Data Taps
The Best Data Ingestion!
Stream data to S3 with scale in minutes and 50x cheaper than AWS Firehose!
Save on time, development, downstream processing, and storage costs. Transform with DuckDB SQL.
Our innovative custom C++ AWS Lambda runtime guarantees steady latency, high performance, and low cost with unparalleled scale!
Stop worrying and start reliable processing now — Stop worrying about clusters, setups, scaling configurations, onboarding and integration projects, breaking servers, downtime, or costs! ..
Data Taps is as cloud native as it can get
it is fully AWS Lambda serverless with S3 / Express!
— Welcome to the new world!
A Data Tap is a single AWS Lambda Function with a Function URL and runs an embedded SQL OLAP database (DuckDB) and scales like nothing else!
— It is up to 50x cheaper than Firehose to start with!
Furthermore, you can deploy Taps to your own AWS Account — Data Taps is BYOC ready from start so your Data Plane stays with you!
Data Taps traffic is encrypted, ingestion is both authenticated and controlled (ACLs). You list Data Tap users in the configuration that are allowed to send data to the Tap — Data Taps works cross-regions, cross-accounts securely
Even with authenticated data, you need a resilient data processor (DuckDB) that bypasses erroneous data instead of stopping — No poison pills!
Embed Data Tap realtime metrics into your documentation
Below you can find 2 embedded (iframe) Data Tap metrics Widgets. If not connected, they ask your Data Taps username and password to connect. Once connected and if your account has access to the configured Data Tap metrics, the data starts flowing into the PlotlyJS or ECharts configured diagrams.
You can login with demo user: demo+test@boilingdata.com and password: demodata2024.
You can use our demo Postgres CDC to Data Taps repository as a starting point to push changes made to your Postgres databses to Data Taps and start enjoying realtime embeddable analytics along with OLAP charts with Boiling as Data Tap pushes your change capture data to your S3 Bucket
This demo Data Tap is public, so you (or anybody else) can HTTP POST data to it and see the metrics update on the widgets. Non-public Taps require authorization token, which you get from Boiling API.
Send data to the public Tap for example using the command below.
curl -d '{"some":"testData","newlineDelimited":true,”really”:100}' \ https://ythjkjtk6behgxomi3sajud5qq0rlxky.lambda-url.eu-west-1.on.aws/
A Data Tap widget embeds an SQL db engine (DuckDB WASM) in the browser and all matching data flowing from BoilingData is written to it.
Once per second SQL command is run to fetch data from the local in-browser database for PlotlyJS or ECharts graph and the graph is updated. The first chart on this page is with ECharts and the second one below with PlotlyJS.
Data Tap iframes are connected to each other so that once you login in one of them, the rest will also login and connect. Also, if you logout from one of them, the others will logout too, for better UX.
Temporary session context is saved on localStorage in the browser, so even if you refresh the page, you don’t need to re-login as long as the security context is still valid. After 30mins Taps are automatically disconnected, for this demo.
If you click the left upper corner to logout, the temporary security session context is also removed, forcing login with username and password again.
These widgets are Operational Analytics widgets displaying incoming data characteristics, but nothing about the data contents - with Data Taps you can also use SQL to generate insights from the data itself. Both in browser, and on cloud side.
These metrics come from the Data Taps directly (via WebSocket connection), so it is fastest and lowest latency route to browser. Please note that the widget itself only refreshes once per second, regardless how much and how frequently metrics data flows in.

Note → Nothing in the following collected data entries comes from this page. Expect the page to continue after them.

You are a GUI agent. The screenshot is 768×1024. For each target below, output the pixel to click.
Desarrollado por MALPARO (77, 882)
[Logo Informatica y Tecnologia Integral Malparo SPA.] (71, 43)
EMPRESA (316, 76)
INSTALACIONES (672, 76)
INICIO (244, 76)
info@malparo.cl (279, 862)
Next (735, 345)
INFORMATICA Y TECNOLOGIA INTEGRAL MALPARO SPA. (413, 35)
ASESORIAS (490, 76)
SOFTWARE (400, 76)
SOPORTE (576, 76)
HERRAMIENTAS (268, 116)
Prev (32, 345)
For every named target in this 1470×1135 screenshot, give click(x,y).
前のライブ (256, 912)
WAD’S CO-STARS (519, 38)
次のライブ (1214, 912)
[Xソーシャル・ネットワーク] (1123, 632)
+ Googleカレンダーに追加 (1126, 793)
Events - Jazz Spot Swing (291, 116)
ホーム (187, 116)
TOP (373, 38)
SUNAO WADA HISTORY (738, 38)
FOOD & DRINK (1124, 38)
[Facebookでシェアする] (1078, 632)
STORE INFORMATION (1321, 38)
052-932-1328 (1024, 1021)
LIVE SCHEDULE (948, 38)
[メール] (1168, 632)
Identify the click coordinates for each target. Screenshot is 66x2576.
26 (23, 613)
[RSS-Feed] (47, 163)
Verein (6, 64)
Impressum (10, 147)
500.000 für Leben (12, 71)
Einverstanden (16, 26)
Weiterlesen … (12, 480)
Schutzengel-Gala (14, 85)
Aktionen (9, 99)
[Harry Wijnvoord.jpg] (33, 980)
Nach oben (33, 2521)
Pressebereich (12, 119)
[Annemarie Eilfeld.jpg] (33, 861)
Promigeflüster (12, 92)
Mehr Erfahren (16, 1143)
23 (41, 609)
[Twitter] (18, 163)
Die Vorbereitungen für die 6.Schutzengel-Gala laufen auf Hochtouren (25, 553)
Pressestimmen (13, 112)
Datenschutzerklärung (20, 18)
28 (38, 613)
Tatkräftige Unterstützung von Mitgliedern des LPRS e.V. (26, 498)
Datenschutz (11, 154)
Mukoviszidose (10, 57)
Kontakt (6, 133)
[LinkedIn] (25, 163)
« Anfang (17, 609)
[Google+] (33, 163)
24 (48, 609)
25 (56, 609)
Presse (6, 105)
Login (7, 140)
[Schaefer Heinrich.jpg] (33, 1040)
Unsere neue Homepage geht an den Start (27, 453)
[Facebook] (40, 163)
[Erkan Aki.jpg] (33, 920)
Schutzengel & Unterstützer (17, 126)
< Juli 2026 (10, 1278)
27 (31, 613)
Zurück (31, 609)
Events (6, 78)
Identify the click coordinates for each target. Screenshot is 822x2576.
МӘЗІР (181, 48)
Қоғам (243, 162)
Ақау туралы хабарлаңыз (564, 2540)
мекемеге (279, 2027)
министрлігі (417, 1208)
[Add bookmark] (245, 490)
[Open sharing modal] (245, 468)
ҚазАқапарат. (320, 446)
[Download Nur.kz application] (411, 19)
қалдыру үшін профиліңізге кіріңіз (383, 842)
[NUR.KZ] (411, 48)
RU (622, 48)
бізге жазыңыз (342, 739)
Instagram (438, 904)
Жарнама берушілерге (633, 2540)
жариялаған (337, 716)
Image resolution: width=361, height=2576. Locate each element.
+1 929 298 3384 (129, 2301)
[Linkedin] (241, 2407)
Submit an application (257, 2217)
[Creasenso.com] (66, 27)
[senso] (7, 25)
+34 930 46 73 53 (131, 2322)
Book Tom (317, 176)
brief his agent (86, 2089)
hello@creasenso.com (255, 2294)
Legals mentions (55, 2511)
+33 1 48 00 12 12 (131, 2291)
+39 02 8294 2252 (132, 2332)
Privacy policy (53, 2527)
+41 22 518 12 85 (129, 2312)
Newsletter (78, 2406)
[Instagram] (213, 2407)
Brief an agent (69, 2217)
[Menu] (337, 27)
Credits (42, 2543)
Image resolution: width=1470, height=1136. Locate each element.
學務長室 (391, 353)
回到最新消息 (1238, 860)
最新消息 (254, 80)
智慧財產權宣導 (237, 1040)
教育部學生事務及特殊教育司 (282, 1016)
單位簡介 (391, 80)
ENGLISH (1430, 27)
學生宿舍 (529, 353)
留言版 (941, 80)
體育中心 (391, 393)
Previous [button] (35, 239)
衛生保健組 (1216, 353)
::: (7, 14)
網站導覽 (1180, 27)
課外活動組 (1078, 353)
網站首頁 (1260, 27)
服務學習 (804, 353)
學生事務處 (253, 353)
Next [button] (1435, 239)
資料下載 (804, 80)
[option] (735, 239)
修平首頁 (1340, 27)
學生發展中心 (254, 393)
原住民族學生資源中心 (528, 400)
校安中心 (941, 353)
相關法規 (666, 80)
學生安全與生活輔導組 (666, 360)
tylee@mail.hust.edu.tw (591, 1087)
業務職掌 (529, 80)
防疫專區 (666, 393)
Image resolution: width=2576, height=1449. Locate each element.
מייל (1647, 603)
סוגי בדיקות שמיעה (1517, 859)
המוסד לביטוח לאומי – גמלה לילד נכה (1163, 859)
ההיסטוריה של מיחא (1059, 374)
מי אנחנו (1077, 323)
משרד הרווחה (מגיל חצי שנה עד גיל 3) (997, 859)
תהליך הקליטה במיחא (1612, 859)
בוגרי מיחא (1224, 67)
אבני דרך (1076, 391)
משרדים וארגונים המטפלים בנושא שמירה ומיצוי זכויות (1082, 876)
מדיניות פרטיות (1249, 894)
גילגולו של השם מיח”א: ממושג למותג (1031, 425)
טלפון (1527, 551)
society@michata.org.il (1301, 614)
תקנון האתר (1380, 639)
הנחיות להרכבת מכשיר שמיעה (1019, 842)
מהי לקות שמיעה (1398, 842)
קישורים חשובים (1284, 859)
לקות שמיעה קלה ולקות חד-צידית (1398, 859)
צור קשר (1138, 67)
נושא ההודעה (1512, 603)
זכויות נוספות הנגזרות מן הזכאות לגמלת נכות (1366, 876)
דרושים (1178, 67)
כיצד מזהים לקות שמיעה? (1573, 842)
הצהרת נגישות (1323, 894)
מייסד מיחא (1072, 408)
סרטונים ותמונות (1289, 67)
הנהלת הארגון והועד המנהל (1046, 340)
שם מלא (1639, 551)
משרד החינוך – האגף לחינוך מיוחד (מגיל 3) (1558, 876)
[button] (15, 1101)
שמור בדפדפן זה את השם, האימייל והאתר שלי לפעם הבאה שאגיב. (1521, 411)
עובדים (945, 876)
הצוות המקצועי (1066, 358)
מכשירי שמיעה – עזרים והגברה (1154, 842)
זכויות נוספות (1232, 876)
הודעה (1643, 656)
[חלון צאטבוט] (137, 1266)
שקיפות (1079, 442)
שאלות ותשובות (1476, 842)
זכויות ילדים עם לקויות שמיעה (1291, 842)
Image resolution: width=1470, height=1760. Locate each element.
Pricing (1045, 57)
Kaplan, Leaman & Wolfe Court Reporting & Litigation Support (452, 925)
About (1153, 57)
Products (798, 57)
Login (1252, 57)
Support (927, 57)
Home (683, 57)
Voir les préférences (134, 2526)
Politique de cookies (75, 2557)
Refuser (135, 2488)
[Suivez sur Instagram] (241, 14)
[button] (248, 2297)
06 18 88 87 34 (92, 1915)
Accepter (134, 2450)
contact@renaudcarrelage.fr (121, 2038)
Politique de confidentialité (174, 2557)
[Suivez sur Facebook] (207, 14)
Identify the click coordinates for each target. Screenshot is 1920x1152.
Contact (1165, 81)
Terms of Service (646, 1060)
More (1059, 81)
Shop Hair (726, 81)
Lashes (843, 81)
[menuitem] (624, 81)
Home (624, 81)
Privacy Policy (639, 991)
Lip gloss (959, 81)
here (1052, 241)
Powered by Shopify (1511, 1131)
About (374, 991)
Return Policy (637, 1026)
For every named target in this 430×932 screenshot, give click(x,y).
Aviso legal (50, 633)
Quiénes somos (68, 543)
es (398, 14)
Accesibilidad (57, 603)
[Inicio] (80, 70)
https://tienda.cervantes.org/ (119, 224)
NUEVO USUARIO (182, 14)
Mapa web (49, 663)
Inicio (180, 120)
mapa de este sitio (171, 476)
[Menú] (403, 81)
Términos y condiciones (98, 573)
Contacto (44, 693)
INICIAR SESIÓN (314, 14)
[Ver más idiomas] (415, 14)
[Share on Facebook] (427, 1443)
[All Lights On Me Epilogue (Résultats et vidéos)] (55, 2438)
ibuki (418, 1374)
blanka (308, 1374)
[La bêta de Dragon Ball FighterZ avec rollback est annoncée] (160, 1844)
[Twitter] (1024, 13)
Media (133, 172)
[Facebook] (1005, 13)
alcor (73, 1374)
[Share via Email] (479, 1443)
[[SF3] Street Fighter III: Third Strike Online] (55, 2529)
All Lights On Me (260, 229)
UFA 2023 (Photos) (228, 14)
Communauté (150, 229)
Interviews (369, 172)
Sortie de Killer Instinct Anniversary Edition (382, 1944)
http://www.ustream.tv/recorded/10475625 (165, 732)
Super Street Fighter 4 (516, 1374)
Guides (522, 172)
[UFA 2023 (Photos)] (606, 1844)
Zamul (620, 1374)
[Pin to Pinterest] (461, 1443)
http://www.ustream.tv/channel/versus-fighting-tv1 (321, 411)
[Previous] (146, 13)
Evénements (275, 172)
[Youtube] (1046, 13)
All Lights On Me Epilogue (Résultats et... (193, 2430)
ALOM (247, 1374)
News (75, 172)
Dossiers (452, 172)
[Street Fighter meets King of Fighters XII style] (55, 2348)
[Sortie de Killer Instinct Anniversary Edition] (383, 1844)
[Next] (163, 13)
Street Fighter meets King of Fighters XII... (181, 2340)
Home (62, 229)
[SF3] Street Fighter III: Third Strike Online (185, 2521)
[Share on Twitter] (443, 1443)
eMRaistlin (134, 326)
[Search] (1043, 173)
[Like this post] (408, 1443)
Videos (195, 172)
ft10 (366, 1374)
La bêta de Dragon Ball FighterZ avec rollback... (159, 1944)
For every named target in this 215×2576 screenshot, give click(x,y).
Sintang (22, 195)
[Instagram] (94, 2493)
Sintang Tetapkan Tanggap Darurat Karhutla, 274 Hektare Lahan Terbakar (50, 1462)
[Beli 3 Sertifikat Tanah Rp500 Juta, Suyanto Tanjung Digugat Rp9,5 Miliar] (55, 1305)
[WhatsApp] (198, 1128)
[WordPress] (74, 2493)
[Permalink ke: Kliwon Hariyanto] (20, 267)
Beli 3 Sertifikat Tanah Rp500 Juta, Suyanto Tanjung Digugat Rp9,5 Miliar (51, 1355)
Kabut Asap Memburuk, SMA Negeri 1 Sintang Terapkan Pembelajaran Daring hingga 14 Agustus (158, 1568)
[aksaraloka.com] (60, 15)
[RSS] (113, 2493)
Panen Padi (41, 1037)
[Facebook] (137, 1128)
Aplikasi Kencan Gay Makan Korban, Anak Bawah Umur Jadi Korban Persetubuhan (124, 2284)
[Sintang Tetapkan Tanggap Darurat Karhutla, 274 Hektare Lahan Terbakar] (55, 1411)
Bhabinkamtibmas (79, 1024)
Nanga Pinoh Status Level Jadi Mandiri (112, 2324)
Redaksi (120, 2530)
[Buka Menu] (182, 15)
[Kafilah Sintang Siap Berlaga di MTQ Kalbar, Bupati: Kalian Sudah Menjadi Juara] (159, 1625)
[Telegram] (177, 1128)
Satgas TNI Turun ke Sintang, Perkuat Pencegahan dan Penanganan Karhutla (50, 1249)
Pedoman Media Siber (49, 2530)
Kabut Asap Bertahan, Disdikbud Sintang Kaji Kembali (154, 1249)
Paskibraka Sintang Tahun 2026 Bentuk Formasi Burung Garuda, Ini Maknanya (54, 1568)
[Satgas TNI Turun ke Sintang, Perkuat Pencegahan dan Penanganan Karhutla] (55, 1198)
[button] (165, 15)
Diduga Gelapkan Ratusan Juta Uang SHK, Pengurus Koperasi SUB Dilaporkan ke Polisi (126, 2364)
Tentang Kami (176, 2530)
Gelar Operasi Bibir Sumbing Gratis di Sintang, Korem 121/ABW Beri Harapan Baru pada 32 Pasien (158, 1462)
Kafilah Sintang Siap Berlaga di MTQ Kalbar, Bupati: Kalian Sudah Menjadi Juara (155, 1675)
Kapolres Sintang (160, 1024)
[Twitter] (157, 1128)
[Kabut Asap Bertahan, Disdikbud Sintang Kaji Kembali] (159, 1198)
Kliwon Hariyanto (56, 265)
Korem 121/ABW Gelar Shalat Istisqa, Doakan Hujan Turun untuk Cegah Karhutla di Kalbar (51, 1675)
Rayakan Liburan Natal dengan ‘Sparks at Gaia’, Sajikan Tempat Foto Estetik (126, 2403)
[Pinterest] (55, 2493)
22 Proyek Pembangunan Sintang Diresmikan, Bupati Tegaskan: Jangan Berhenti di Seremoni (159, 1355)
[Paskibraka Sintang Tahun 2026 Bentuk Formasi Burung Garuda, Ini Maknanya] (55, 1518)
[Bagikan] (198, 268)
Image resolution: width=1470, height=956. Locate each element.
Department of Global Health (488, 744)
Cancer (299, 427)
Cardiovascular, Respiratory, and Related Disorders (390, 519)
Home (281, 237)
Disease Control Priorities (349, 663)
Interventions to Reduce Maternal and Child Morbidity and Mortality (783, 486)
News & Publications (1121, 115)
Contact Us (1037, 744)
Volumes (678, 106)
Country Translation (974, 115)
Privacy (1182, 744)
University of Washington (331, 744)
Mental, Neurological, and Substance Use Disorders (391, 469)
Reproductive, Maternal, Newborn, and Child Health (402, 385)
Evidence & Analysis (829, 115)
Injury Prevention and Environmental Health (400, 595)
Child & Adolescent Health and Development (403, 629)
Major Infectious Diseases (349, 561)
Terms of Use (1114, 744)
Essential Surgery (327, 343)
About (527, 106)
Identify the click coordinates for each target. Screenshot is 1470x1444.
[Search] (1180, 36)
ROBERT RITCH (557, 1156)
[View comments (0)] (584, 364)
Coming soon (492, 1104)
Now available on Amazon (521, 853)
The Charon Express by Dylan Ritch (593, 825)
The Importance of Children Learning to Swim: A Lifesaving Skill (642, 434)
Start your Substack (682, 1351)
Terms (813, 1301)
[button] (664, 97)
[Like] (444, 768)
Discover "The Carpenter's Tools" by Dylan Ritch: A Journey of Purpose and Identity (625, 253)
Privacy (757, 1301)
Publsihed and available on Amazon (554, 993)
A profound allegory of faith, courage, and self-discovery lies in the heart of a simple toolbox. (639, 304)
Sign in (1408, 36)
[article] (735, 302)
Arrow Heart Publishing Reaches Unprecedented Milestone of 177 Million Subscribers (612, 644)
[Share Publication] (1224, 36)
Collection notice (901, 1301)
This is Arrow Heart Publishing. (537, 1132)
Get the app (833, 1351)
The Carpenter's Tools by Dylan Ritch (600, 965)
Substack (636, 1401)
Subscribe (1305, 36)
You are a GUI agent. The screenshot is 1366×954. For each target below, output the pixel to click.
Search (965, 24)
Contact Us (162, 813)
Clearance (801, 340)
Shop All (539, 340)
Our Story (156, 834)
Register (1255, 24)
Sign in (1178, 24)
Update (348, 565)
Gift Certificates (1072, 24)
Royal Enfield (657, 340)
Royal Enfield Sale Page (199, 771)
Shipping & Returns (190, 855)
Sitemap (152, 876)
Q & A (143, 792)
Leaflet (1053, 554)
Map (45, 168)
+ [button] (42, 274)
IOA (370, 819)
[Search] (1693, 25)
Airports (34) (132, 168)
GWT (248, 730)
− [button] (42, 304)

This public Tap is having Lambda reserved concurrency of 2, so about 20 RPS max and about 12 MB/s. Lambda Function URL will throttle if there are already 2 concurrent Lambda functions running - just keep sending the data.
Maximum reserved concurrency with default settings on a clean AWS account is 1000 giving theoretical maximum 100k RPS and about 580 GB/s data ingestion speed (when every ingestion message is the max 6MB). And this 1000 concurrency is only a soft limit on AWS.
All the data flows into S3, the widgets only show metrics about the incoming data.
1. Generate & Validate
Send your data into Tap URLs as much as you like. Taps will filter out erroneous unparseable JSON lines.
2. Filter & Transform
Taps do data transformations with DuckDB SQL. You can aggregate, filter, and transform your streaming data.
3. Deploy in a minute
Data Taps are created with a simple YAML template and deployed with fully fledged and secure command line tool supporting CI/CD. Templates are rigorously validated before accepted.
4. Collaborate!
Taps utilise high performant security access control and takes the ideas from cellular networks security.
Your YAML template is like a security Sandbox. You can add Shares for listing which users can send data to the Data Tap if not only you.
Obsessed
We are obsessed in making the system simple and powerful!
You build with small set of well-defined resources numerous use cases and more. Sandboxes are corners in your S3 Bucket(s), Taps are URLs for ingesting data and Shares provide access.
We are obsessed in making Data Taps easy, reliable, verified, and fast!
If you have been frustrated by existing IaC tooling, we hear you. We give you command line tool, run deployments on cloud side, plan them against real existing resources, run rigid verifications on multiple levels against your YAML. We do the deployments with Least Privilege security principles so that deployers can only deploy what they need to. Secure Interworking is designed inside out into the system. Data is yours and in open optimal format (Parquet). Deployment resources are write-through cached so that a deployment takes couple of seconds instead of tens of minutes or hours.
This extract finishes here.